#### Reading text

Skip to content

Implement JSONL (JSON Lines) Output Formatter for Structured String Data #26

@unclesp1d3r

Description

@unclesp1d3r

Context

StringyMcStringFace is a binary string extraction and analysis tool that extracts meaningful strings from executable files (PE, ELF, Mach-O) with semantic classification, tagging, and scoring. The tool requires multiple output formats to serve different use cases: human-readable for interactive analysis, JSONL for automation and data pipelines, and YARA for security rule generation.

This issue focuses on implementing the JSONL (JSON Lines) output formatter, which provides machine-readable structured output where each line is a complete JSON object representing a FoundString. This format is ideal for:

  • Pipeline integration and streaming processing
  • Database ingestion and batch analysis
  • Automated security tooling and SIEM integration
  • Post-processing with jq, Python, or other tools

Problem Statement

The tool currently has a placeholder src/output/mod.rs but no concrete formatter implementations. This issue implements the JSONL formatter as part of the output formatting system defined in issue #25.

Data Structure

The JSONL formatter serializes FoundString instances with all fields:

pub struct FoundString {
    pub text: String,              // The extracted string
    pub encoding: Encoding,        // Ascii, Utf8, Utf16Le, Utf16Be
    pub offset: u64,               // File offset
    pub rva: Option<u64>,          // Relative Virtual Address (if available)
    pub section: Option<String>,   // Section name (.text, .rdata, etc.)
    pub length: u32,               // Length in bytes
    pub tags: Vec<Tag>,            // Semantic tags (Url, FilePath, Guid, etc.)
    pub score: i32,                // Relevance score for ranking
    pub source: StringSource,      // SectionData, ImportName, ExportName, etc.
}

Requirements

  • Requirement 6.1: Implement output formatting framework with trait-based architecture
  • Requirement 6.4: Support machine-readable JSON Lines format for automation

Proposed Solution

1. File Creation

Create src/output/json.rs implementing the JSONL formatter.

########
#### Data shown

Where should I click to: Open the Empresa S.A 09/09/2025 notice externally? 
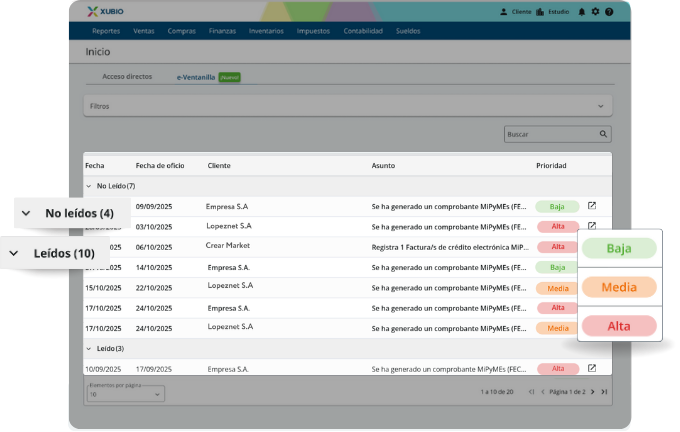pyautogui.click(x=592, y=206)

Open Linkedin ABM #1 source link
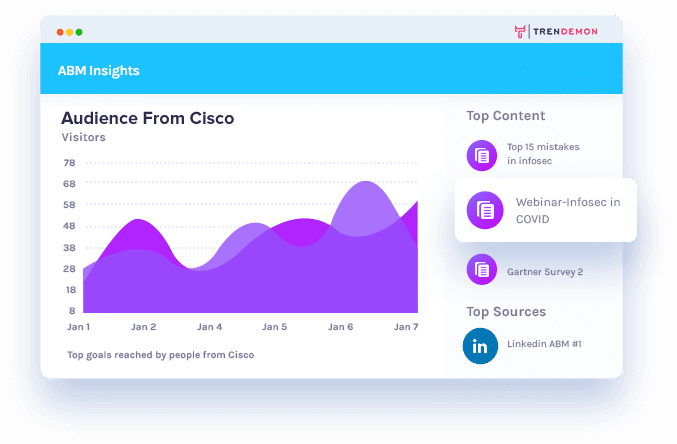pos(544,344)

########

» **Exercise requirements**:
**A.** List the string encodings named in the JSONL formatter issue above.
**B.** Answer these questions using the JSONL formatter issue above.
(i) What use case does the YARA output format serve?
(ii) Which issue defines the output formatting system?
(iii) What file does the proposed solution create?

» **Responses by task**:
**A.** Ascii, Utf8, Utf16Le, Utf16Be

**B.**
(i) Security rule generation.
(ii) Issue #25.
(iii) src/output/json.rs